North American Network Operators Group

Date Prev | Date Next | Date Index | Thread Index | Author Index | Historical

Re: SPEWS?

  • From: Sandy Harris
  • Date: Thu Jun 20 15:31:20 2002

Andy Johnson wrote:

> > Let me clarify, then.
> >
> > If the offending ISP does not respond, and you have exhausted all avenues
> > available to you to get the ISP to get its customer to stop spamming -
> > whether by TOS'ing the customer, education or whatever -

... and you've waited a reasonable time ...

Then the ISP is obviously either incompetent or deliberately aiding the
spammers. Why should you even consider anything less than blacklisting
every netblock the ISP has? 

> > then escalation may work if the collateral damage caused by escalation
> > is enough to get the spammers' neighbors to complain to the ISP.

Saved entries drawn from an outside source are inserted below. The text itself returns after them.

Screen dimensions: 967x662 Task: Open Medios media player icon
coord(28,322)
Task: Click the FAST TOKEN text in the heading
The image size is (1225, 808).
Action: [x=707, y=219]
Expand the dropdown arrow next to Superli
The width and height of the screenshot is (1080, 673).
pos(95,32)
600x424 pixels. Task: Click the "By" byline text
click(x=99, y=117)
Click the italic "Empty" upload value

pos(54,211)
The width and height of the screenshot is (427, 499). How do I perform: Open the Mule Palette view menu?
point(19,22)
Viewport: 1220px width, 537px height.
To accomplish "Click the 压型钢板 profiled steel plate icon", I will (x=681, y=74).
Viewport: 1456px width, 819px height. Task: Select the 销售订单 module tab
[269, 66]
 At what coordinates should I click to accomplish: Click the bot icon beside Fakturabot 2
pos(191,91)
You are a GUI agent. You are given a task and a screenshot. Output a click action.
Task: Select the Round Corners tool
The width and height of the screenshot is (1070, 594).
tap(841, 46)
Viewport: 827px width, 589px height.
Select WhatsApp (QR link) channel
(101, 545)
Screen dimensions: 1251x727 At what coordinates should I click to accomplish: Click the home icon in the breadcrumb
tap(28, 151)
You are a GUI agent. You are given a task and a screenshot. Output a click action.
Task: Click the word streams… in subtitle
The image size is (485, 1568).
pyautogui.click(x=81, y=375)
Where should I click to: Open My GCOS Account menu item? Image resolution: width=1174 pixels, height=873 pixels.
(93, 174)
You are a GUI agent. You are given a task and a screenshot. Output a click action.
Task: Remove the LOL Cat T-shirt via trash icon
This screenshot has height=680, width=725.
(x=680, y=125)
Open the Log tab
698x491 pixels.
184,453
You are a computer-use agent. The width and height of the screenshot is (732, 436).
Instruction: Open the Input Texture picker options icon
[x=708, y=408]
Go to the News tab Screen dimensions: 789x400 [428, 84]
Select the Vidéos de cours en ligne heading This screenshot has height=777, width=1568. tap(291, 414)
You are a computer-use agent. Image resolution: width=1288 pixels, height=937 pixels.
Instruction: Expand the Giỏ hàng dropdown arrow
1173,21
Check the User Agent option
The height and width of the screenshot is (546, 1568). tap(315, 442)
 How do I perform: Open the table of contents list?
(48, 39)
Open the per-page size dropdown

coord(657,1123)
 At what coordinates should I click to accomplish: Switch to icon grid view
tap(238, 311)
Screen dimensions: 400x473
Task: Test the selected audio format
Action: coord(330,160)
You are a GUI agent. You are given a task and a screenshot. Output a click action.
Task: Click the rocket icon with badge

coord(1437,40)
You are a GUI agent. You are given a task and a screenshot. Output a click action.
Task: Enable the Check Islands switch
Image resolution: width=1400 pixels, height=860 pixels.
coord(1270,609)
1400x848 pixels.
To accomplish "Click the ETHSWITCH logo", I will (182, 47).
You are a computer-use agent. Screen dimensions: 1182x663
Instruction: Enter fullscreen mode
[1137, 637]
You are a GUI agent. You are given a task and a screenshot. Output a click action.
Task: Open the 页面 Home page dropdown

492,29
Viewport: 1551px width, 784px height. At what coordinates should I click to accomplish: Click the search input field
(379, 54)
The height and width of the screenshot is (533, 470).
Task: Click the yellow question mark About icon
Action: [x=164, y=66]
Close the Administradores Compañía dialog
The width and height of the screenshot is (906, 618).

The objective isn't just to stop that spammer. If the ISP is clearly
acting irresponsibly and not dealing with a spam problem, getting them
to wake up is more important than the individual spammer.

> > And I don't think this is a potential solution only for spam; it is
> > appropriate (IMESHO) in other abusive situations too.
> >
> 
>     Doesn't anyone see the irony here? Fighting abuse with abuse is somewhat
> counter-productive. ...

Not if its the only way to wake up that ISP.

Of course, this sort of block must be a last desparate measure. At
a minimum, the spammer's been at it for weeks and you've mailed [email protected],
[email protected] and the whois contacts without eliciting a response from
the ISP, before you even consider it. 

Even then, you should likely try phoning the ISP and/or browsing
their website for other contact addresses before taking such a
drastic action.

But if drastic action seems the only way, don't stop at half
measures. Blackhole every netblock they have, and for all
packet types, not just email.